→ THE REQUEST: Could you return every one of the records below word for word, with nothing changed?

→ DATA PROVIDED:
----------------

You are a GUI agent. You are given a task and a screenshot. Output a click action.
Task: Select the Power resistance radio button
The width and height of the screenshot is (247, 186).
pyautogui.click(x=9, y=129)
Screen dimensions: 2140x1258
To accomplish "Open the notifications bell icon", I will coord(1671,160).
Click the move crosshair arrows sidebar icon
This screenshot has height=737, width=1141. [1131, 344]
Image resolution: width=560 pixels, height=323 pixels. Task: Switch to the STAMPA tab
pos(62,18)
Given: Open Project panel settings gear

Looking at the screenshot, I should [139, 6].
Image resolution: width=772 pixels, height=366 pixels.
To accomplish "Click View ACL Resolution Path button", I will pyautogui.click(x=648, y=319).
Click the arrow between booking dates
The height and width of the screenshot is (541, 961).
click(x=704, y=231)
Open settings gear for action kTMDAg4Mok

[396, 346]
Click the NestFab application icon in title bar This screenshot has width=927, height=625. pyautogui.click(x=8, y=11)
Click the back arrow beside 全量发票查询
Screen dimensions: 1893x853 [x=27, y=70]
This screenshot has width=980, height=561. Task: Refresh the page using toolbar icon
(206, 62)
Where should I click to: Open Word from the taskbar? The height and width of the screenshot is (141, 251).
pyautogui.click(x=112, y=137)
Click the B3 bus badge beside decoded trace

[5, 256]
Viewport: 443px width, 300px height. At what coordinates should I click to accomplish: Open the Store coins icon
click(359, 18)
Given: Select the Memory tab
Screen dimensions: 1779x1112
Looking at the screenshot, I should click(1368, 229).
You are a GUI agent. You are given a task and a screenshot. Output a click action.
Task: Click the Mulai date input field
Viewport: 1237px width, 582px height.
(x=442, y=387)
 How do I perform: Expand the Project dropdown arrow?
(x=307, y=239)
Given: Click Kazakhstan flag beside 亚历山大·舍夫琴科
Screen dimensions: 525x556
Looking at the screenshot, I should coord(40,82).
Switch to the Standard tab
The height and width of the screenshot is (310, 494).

----------------

→ THE COMPLETED TASK:
You are a GUI agent. You are given a task and a screenshot. Output a click action.
Task: Select the Power resistance radio button
The width and height of the screenshot is (247, 186).
pyautogui.click(x=9, y=129)
Screen dimensions: 2140x1258
To accomplish "Open the notifications bell icon", I will coord(1671,160).
Click the move crosshair arrows sidebar icon
This screenshot has height=737, width=1141. [1131, 344]
Image resolution: width=560 pixels, height=323 pixels. Task: Switch to the STAMPA tab
pos(62,18)
Given: Open Project panel settings gear

Looking at the screenshot, I should [139, 6].
Image resolution: width=772 pixels, height=366 pixels.
To accomplish "Click View ACL Resolution Path button", I will pyautogui.click(x=648, y=319).
Click the arrow between booking dates
The height and width of the screenshot is (541, 961).
click(x=704, y=231)
Open settings gear for action kTMDAg4Mok

[396, 346]
Click the NestFab application icon in title bar This screenshot has width=927, height=625. pyautogui.click(x=8, y=11)
Click the back arrow beside 全量发票查询
Screen dimensions: 1893x853 [x=27, y=70]
This screenshot has width=980, height=561. Task: Refresh the page using toolbar icon
(206, 62)
Where should I click to: Open Word from the taskbar? The height and width of the screenshot is (141, 251).
pyautogui.click(x=112, y=137)
Click the B3 bus badge beside decoded trace

[5, 256]
Viewport: 443px width, 300px height. At what coordinates should I click to accomplish: Open the Store coins icon
click(359, 18)
Given: Select the Memory tab
Screen dimensions: 1779x1112
Looking at the screenshot, I should click(1368, 229).
You are a GUI agent. You are given a task and a screenshot. Output a click action.
Task: Click the Mulai date input field
Viewport: 1237px width, 582px height.
(x=442, y=387)
 How do I perform: Expand the Project dropdown arrow?
(x=307, y=239)
Given: Click Kazakhstan flag beside 亚历山大·舍夫琴科
Screen dimensions: 525x556
Looking at the screenshot, I should coord(40,82).
Switch to the Standard tab
The height and width of the screenshot is (310, 494).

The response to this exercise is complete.